YOUR INSTRUCTIONS:
Lines with "screenshot": please show every one of them from the listing below.

INPUT:
________________________________________

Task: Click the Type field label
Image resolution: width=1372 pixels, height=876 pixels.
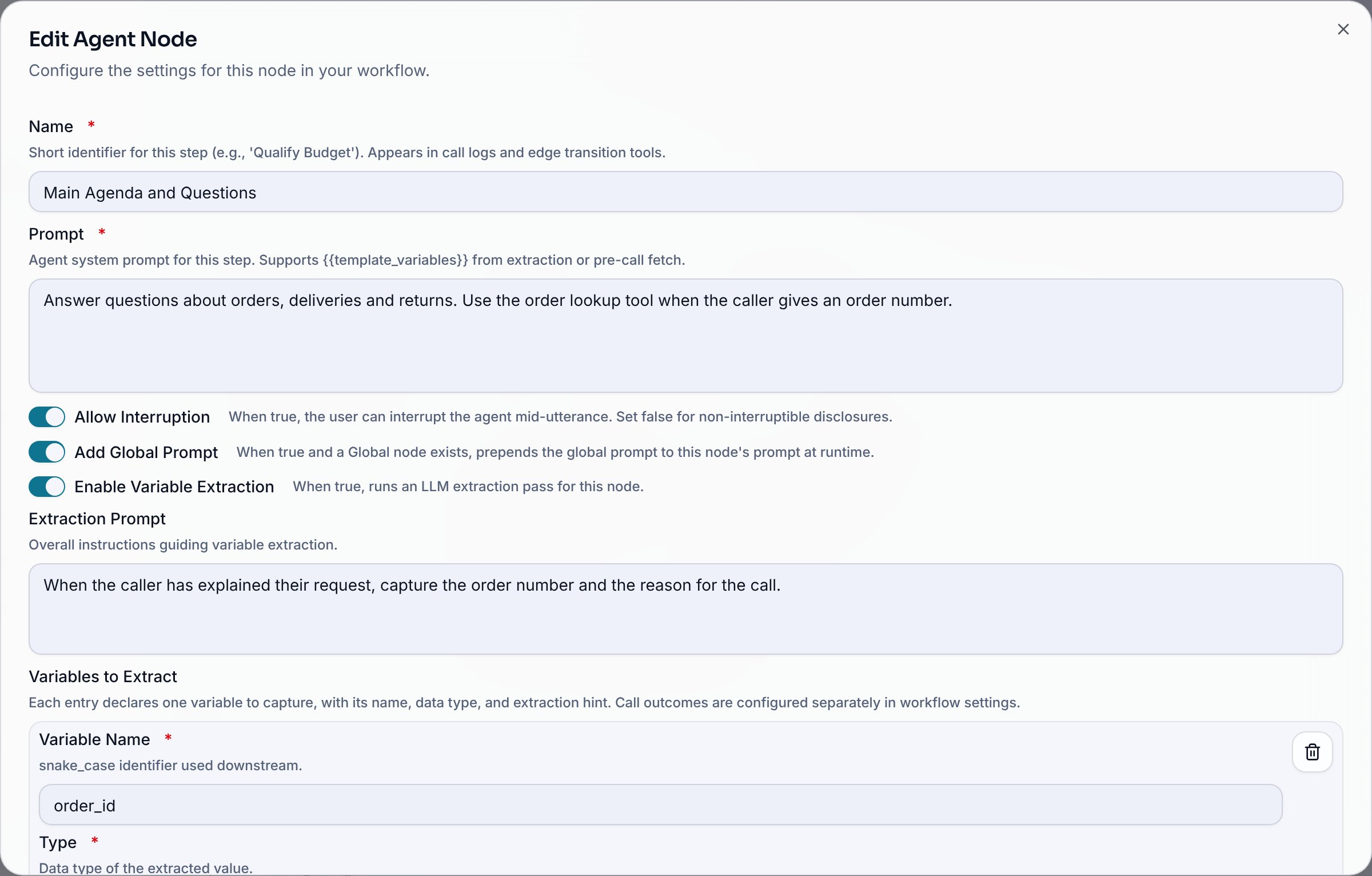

________________________________________

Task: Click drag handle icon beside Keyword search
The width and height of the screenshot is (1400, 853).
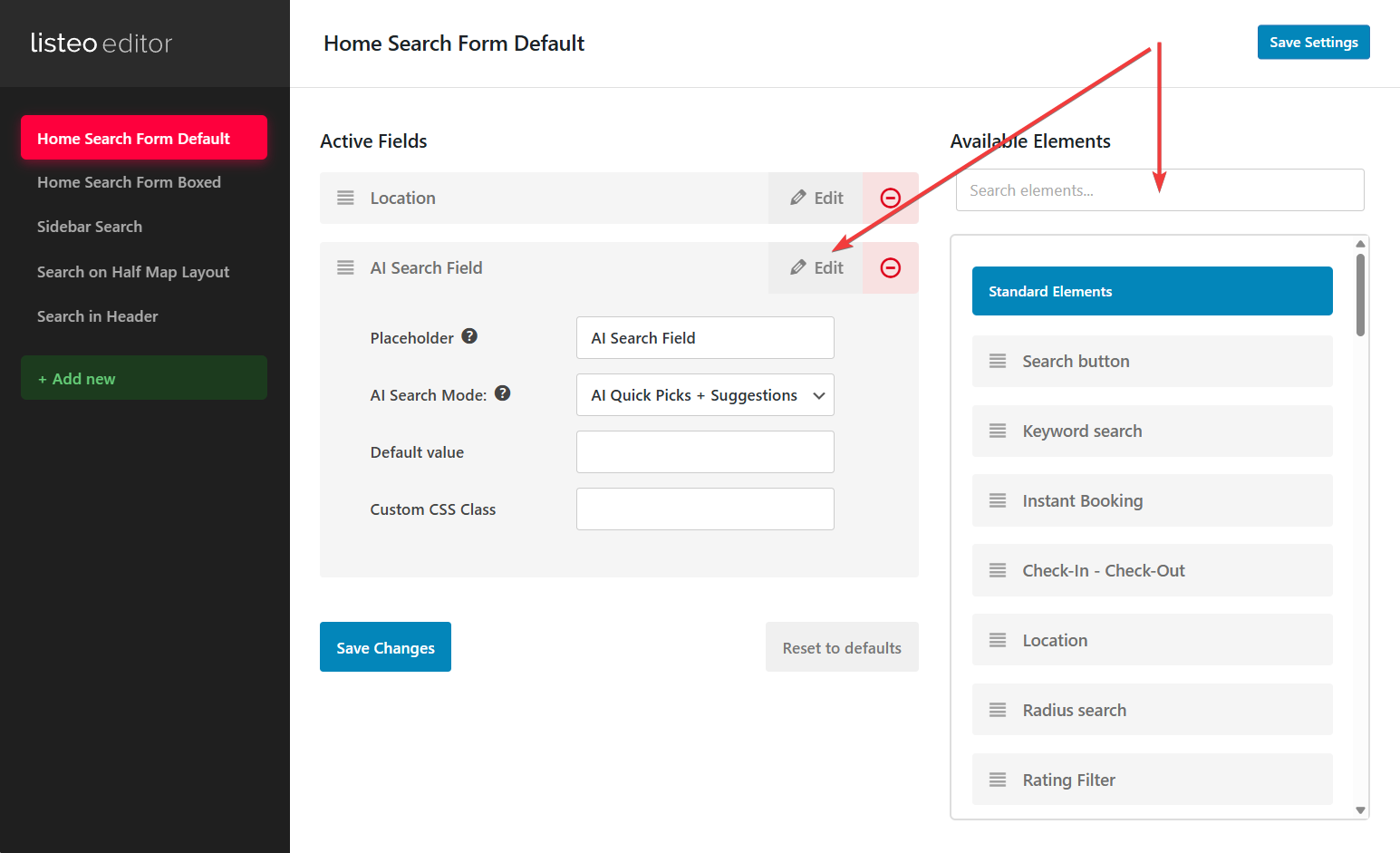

________________________________________

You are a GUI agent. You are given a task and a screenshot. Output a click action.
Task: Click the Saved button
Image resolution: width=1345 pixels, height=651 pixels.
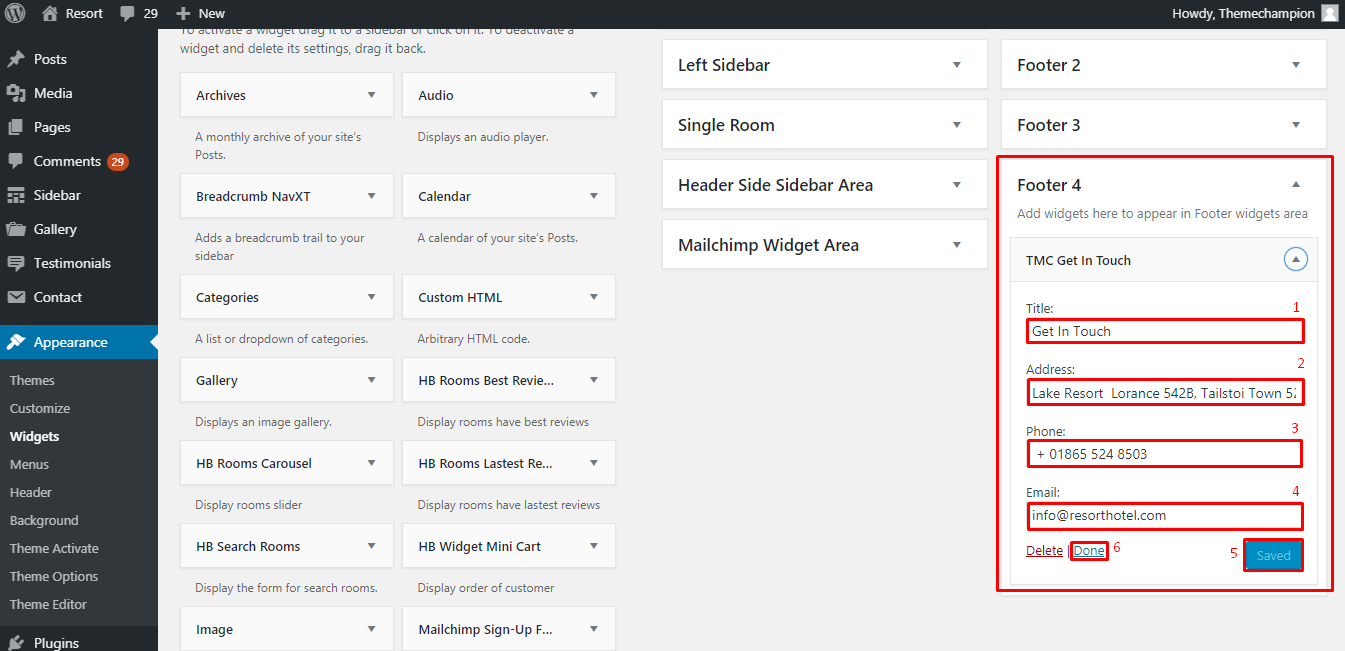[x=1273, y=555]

________________________________________

ANSWER TO THE PROBLEM:
The width and height of the screenshot is (1400, 853).
You are a GUI agent. You are given a task and a screenshot. Output a click action.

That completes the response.